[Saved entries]
◇ ◇ ◇ ◇ ◇

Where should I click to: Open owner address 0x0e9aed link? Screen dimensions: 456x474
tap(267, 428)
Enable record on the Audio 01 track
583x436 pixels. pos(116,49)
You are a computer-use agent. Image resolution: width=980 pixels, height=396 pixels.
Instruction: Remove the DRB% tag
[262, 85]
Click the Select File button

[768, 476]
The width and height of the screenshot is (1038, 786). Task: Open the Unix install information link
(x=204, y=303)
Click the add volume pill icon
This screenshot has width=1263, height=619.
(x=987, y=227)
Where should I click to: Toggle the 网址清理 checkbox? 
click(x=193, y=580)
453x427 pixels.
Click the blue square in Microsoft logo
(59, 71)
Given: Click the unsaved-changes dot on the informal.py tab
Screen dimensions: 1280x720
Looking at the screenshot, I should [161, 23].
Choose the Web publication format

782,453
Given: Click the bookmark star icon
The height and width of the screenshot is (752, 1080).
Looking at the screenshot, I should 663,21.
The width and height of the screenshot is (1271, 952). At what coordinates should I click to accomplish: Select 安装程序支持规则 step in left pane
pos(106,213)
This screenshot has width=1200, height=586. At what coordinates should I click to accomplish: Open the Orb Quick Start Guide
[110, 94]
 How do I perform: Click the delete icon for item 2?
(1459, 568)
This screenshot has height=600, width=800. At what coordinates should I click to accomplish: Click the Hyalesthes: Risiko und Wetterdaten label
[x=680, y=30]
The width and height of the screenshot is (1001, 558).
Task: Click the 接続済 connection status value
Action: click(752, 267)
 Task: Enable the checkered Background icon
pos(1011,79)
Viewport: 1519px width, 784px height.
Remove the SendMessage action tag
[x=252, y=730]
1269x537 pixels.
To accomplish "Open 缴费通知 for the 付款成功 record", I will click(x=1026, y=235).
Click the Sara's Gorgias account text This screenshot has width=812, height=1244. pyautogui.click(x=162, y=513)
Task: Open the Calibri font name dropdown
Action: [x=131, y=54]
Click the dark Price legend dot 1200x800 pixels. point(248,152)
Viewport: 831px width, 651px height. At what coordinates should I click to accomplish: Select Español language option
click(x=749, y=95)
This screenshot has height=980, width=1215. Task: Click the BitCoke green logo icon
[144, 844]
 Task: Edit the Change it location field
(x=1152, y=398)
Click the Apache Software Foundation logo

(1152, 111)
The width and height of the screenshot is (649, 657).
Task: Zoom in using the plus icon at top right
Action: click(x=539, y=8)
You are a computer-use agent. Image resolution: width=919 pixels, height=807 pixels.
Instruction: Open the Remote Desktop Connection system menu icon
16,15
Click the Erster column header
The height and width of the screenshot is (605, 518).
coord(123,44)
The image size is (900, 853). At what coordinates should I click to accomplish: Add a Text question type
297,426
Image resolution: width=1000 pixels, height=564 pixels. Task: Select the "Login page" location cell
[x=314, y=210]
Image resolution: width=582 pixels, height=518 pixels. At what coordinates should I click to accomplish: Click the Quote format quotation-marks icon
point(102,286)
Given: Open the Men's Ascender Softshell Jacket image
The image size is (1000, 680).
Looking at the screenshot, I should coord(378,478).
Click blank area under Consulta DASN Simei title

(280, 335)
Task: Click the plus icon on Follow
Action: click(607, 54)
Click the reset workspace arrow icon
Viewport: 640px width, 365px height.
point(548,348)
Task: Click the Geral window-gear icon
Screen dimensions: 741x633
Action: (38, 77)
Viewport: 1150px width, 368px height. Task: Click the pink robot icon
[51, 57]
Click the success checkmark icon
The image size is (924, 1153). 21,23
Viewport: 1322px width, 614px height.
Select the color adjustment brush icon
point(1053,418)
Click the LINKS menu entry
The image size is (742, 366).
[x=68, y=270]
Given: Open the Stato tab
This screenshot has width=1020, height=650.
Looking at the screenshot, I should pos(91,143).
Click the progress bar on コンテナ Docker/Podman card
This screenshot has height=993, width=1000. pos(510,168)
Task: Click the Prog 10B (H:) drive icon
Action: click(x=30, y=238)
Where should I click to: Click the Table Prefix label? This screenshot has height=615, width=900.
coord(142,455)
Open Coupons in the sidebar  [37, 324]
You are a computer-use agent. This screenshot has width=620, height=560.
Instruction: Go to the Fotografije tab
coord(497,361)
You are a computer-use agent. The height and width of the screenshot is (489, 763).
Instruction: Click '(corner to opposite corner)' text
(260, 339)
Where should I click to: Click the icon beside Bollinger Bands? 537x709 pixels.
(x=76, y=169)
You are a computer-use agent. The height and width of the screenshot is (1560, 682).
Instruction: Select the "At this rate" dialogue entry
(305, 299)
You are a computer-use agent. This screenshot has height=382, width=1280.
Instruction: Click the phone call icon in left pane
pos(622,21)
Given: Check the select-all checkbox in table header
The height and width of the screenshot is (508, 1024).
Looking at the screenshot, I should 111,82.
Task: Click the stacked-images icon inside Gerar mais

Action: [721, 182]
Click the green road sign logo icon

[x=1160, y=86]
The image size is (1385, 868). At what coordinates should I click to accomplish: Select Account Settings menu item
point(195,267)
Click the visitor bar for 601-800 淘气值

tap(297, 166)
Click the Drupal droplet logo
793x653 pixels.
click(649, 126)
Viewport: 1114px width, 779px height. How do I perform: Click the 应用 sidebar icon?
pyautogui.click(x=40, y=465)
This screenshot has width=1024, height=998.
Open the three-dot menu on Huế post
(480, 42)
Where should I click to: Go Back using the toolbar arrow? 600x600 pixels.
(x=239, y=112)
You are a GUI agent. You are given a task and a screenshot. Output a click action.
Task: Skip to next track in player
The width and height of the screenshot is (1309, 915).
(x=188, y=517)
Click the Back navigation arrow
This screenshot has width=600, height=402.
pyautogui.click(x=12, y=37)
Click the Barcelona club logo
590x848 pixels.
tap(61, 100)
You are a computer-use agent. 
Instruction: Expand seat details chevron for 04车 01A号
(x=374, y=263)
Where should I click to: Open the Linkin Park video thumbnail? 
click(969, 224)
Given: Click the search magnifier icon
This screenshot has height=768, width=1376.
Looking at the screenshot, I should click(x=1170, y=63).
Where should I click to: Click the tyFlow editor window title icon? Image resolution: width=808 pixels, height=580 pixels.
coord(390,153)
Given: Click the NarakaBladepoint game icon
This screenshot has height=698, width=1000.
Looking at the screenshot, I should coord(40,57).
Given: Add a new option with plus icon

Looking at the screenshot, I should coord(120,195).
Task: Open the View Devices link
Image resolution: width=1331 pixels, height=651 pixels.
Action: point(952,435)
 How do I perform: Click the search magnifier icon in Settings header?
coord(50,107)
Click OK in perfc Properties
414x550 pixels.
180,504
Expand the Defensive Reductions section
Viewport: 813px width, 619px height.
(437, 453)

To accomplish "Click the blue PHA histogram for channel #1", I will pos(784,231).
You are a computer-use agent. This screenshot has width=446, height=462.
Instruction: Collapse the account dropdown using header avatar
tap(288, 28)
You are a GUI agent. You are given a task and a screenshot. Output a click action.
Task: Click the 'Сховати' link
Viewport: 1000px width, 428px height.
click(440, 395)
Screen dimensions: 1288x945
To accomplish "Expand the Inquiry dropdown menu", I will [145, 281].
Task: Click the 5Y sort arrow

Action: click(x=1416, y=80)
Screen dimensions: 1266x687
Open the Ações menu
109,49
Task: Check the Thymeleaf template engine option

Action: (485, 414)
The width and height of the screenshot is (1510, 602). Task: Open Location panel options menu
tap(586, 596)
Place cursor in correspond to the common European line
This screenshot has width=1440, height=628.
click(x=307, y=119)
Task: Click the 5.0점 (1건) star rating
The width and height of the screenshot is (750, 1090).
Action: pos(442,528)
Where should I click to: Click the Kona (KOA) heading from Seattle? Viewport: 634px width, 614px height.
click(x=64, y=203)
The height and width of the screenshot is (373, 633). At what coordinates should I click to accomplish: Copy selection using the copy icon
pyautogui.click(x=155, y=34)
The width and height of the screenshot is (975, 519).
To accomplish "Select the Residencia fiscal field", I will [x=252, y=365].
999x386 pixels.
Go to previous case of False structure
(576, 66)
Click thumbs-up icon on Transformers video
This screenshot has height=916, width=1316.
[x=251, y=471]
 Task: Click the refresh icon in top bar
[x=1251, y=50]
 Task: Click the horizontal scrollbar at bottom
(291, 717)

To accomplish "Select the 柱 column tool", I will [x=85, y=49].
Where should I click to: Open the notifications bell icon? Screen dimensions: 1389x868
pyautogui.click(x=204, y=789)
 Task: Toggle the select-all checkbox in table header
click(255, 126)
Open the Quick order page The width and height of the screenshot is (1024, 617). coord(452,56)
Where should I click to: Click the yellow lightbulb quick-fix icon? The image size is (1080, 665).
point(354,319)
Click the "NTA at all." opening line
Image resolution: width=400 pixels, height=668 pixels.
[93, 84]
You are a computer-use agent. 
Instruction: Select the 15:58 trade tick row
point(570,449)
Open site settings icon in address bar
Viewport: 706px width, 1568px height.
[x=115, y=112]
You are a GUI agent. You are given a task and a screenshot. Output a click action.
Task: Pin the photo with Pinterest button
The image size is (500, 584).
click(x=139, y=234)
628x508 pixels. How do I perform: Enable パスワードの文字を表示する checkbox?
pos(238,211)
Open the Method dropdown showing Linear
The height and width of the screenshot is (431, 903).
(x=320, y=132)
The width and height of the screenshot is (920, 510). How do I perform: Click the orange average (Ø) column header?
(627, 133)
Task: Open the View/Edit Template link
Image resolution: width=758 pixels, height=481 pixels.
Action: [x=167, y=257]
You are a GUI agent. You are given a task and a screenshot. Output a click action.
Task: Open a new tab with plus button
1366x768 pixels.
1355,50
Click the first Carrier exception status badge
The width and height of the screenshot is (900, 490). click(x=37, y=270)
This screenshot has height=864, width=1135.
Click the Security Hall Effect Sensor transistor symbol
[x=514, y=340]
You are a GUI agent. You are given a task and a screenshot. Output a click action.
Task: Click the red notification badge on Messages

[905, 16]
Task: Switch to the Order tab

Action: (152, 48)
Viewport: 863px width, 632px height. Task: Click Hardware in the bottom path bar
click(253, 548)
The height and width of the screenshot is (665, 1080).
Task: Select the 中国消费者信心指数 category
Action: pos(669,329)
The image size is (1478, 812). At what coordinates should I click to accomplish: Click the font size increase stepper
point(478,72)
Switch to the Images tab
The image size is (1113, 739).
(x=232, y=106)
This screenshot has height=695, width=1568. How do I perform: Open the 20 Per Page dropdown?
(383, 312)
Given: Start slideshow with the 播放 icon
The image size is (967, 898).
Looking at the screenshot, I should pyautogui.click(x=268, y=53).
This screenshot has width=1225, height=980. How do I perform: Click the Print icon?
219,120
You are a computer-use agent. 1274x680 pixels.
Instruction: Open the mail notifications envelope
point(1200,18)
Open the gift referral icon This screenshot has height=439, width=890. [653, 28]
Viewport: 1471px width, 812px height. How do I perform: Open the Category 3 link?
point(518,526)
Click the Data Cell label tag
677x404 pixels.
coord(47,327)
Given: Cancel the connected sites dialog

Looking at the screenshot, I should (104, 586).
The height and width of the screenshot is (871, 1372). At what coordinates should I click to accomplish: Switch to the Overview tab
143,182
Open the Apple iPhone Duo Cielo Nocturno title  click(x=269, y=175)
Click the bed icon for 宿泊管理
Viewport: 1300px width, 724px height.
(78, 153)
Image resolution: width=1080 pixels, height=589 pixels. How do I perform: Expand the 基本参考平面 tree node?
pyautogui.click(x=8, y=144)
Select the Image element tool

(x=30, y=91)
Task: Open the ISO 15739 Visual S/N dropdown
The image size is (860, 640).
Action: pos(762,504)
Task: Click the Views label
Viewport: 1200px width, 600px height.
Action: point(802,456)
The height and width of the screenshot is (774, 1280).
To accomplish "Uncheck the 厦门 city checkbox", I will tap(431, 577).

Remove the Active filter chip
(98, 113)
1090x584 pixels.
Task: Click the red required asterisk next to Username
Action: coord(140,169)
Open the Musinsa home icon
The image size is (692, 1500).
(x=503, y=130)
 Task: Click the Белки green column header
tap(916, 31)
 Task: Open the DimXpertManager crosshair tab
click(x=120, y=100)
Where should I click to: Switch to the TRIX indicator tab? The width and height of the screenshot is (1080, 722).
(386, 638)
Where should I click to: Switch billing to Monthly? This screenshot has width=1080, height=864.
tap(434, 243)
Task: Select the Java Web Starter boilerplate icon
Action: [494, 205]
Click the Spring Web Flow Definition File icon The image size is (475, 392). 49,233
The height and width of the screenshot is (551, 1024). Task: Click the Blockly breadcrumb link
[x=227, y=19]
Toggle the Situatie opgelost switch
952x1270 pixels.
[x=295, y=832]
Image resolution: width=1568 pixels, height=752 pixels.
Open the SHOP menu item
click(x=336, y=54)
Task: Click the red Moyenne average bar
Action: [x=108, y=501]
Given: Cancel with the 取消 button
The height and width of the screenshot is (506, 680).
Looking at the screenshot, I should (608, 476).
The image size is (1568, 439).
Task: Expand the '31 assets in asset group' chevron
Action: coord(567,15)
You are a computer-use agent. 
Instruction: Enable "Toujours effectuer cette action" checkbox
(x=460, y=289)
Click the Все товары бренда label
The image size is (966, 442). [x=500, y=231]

◇ ◇ ◇ ◇ ◇

Within the entries, determine the count of lines containing the string "computer" and output it alone.

▶ _Response area_
11